BRIEF:
Scan the entries for the word "agent" and return every line that has it.

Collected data
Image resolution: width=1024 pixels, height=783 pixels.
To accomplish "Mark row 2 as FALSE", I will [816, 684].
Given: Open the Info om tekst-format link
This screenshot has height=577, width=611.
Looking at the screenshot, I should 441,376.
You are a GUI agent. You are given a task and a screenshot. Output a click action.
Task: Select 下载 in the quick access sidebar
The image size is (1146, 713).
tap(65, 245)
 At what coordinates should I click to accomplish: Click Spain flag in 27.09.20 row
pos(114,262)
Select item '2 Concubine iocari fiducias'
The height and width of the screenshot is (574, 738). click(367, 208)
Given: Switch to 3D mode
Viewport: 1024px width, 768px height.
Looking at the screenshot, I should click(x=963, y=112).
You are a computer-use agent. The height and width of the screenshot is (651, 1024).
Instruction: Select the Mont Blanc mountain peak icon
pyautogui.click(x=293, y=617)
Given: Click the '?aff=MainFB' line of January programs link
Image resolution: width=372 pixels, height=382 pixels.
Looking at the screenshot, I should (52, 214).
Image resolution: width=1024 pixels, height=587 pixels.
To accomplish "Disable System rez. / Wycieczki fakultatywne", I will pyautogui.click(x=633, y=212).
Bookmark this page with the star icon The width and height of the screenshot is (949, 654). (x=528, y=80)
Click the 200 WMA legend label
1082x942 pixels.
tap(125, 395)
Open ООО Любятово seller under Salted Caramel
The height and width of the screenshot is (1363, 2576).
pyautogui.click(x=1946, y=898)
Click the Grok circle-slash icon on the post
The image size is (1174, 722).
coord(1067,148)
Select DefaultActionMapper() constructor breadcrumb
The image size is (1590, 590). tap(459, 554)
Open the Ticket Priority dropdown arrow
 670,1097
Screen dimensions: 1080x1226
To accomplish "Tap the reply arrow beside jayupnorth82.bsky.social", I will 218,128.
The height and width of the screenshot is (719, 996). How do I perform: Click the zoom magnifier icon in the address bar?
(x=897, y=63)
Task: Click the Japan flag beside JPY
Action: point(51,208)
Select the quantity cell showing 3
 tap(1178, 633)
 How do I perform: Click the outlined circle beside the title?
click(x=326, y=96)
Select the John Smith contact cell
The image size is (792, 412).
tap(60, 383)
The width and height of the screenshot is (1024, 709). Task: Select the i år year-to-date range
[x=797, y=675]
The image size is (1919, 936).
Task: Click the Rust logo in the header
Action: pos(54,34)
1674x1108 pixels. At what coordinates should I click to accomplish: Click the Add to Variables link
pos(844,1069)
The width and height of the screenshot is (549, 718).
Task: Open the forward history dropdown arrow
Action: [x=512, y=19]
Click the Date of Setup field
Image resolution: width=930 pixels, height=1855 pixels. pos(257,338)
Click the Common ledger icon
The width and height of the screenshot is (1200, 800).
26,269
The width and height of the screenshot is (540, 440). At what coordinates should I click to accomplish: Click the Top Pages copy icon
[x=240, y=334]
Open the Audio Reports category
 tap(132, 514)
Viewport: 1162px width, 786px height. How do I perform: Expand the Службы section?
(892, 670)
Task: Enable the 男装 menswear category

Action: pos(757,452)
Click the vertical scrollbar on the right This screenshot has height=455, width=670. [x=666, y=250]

SOLUTION TO THE EXERCISE:
You are a GUI agent. You are given a task and a screenshot. Output a click action.
You are a computer-use agent. The height and width of the screenshot is (651, 1024).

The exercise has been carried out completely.